Bu tutum, devletin yüksek menfaatlerini kutsayan ve bu menfaatler uğruna kurumların hukuk dışına çıkmasını normalleştiren zihniyetin yansımasıdır. Bu zihniyet ve bu yargı pratiğiyle adalete erişimin mümkün olmadığı, benzerleri gibi Hrant Dink cinayetinde de bir kez daha ve bütün açıklığıyla ortaya çıktı.
Hrant Dink aleyhine açılan soruşturma, kovuşturmalar, mahkumiyet kararı, bu kararın Yargıtayca onanması, cinayet sonrası yürütülen soruşturma ve kovuşturmalar, süreçte yer alan yargısal makamların, kararlarını, hukuka değil, devletin ideolojisine ve devletin derinliklerinden gelen işaretlere göre oluşturduklarını tüm açıklığıyla ortaya çıkardı. Milliyetçi, ırkçı, ayrımcı, vatandaşını tehdit olarak gören resmi ideolojik formasyonu koruma ve kollamayı misyon edinmiş bir yargısal mekanizmanın ya da korumasız bırakıldığı için bu mekanizmanın bir parçası durumunda kalan yargı makamlarının temel hak ve özgürlükleri koruma bilinciyle hareket eden yargı makamlarıyla aynı sonuçlara varamayacağı çok açık olarak ortaya çıktı.

4 YIL SONRA GELİNEN NOKTA

Yukarıda başlıklar halinde değinilen olgular, işaret edilen kurumlar ve mekanizmaların Dink cinayetinin hazırlanması, işlenmesi, cinayetin ardından delillerin gizlenmesi, karartılması, gerçeğin üstünün örtülmesi, yargı süreçlerinin sınırlarının ve çerçevesinin çizilmesi ve bu sınırların dışına çıkılmamasındaki uyumu ve ideolojik ortaklığı dikkat çekicidir. Esasen bu uyum ve ortaklık, cinayetin meşrulaştırılması yanında cezasızlığını da sağlayan ve olağanlaştıran güçlü bir aygıtın ve zihniyetin varlığına tekabül etmektedir. Bu güçlü aygıt devletin ta kendisidir. Hrant Dink’in hedef gösterilmesi, mahkumiyetiyle sonuçlanan yargı süreçleri ve öldürülmesi, cinayet yargılamalarının tıkanması, yani sürecin bütün olguları, devletin ideolojisini ve siyasetini işaret etmektedir.

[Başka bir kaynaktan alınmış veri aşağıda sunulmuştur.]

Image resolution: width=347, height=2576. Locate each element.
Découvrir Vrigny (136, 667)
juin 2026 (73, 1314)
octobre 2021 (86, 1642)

Vatandaşlarının canını korumakla yükümlü devletin, zaman içinde kapsadığı kişi ve gruplar değişse de vatandaşlarından bir bölümünün (iç) düşman olduğuna karar verdiği, bu düşmana karşı yürütülecek mücadelede, cinayet dahil yasaların suç olarak tarif ettiği eylemlerin yargılanmadığı, bu nedenle, suçların ve suçluların cezasız bırakıldığı, hukuk dışına çıkan görevlilere bu eylemleri nedeniyle dokunulmadığı bir devasa mekanizma kurguladığı açıkça ve bir kez daha ortaya çıktı.

Kutsal devlet anlayışı ve siyasi kültürü ile şekillenen bu kurgu, devlet için, hukuk dışına çıkmayı, cinayet işlemeyi meşrulaştıran hatta özendiren, katilleri kahramanlaştıran bir sistemi mümkün kılıyordu.

İç düşman tanımının devletin ideolojisini ve toplumun homojenliği bozan farklılık öngörüsü üzerine kurulu olduğu, Hrant Dink cinayeti sürecine eylemleri ya da eylemsizlikleriyle katılan tüm aktörlerin bu tanım etrafında birleştikleri tespit edildi.

Bütün bu tespitlere ek olarak; Hrant Dink’in hedef gösterildiği süreçte, darbe hazırlıklarının yapıldığı, ülkenin önemli ve tanınmış gazeteci, yazar ve aydınlarına suikast planlandığı, aralarında Hrant Dink’in de bulunduğu bu kişilere ilişkin ölüm listelerinin oluşturulduğu bugün ortaya çıkan bilgiler arasındadır.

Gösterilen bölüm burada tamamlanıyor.